[TASK INPUTS]:
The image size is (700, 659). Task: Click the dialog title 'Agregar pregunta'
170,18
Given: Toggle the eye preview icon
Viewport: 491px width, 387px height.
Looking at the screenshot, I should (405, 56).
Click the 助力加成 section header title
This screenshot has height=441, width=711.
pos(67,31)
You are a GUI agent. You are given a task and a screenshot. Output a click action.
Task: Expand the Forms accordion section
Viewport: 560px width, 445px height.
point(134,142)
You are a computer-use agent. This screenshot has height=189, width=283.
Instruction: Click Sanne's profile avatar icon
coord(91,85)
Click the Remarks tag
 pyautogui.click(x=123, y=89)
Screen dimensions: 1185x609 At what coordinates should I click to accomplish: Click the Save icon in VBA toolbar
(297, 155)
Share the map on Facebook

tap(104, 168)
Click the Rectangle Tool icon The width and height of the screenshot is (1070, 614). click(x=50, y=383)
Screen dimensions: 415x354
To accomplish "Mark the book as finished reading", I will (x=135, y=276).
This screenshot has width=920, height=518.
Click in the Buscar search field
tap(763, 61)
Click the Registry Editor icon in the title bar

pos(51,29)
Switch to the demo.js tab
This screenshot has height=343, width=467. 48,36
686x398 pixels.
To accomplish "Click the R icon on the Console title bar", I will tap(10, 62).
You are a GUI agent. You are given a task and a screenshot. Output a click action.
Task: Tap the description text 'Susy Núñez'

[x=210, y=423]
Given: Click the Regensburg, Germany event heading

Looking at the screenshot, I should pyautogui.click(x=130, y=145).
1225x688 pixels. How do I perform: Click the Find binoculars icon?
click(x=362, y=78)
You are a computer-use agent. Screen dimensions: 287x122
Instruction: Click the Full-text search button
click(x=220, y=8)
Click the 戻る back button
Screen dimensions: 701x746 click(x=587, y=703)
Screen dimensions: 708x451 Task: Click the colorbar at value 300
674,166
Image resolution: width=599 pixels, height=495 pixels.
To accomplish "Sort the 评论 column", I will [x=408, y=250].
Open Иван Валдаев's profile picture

[ASSIGNMENT]: Prepare a faithful transcription of the material above, with nothing altered.

[ANSWER AREA]:
The image size is (700, 659). Task: Click the dialog title 'Agregar pregunta'
170,18
Given: Toggle the eye preview icon
Viewport: 491px width, 387px height.
Looking at the screenshot, I should (405, 56).
Click the 助力加成 section header title
This screenshot has height=441, width=711.
pos(67,31)
You are a GUI agent. You are given a task and a screenshot. Output a click action.
Task: Expand the Forms accordion section
Viewport: 560px width, 445px height.
point(134,142)
You are a computer-use agent. This screenshot has height=189, width=283.
Instruction: Click Sanne's profile avatar icon
coord(91,85)
Click the Remarks tag
 pyautogui.click(x=123, y=89)
Screen dimensions: 1185x609 At what coordinates should I click to accomplish: Click the Save icon in VBA toolbar
(297, 155)
Share the map on Facebook

tap(104, 168)
Click the Rectangle Tool icon The width and height of the screenshot is (1070, 614). click(x=50, y=383)
Screen dimensions: 415x354
To accomplish "Mark the book as finished reading", I will (x=135, y=276).
This screenshot has width=920, height=518.
Click in the Buscar search field
tap(763, 61)
Click the Registry Editor icon in the title bar

pos(51,29)
Switch to the demo.js tab
This screenshot has height=343, width=467. 48,36
686x398 pixels.
To accomplish "Click the R icon on the Console title bar", I will tap(10, 62).
You are a GUI agent. You are given a task and a screenshot. Output a click action.
Task: Tap the description text 'Susy Núñez'

[x=210, y=423]
Given: Click the Regensburg, Germany event heading

Looking at the screenshot, I should pyautogui.click(x=130, y=145).
1225x688 pixels. How do I perform: Click the Find binoculars icon?
click(x=362, y=78)
You are a computer-use agent. Screen dimensions: 287x122
Instruction: Click the Full-text search button
click(x=220, y=8)
Click the 戻る back button
Screen dimensions: 701x746 click(x=587, y=703)
Screen dimensions: 708x451 Task: Click the colorbar at value 300
674,166
Image resolution: width=599 pixels, height=495 pixels.
To accomplish "Sort the 评论 column", I will [x=408, y=250].
Open Иван Валдаев's profile picture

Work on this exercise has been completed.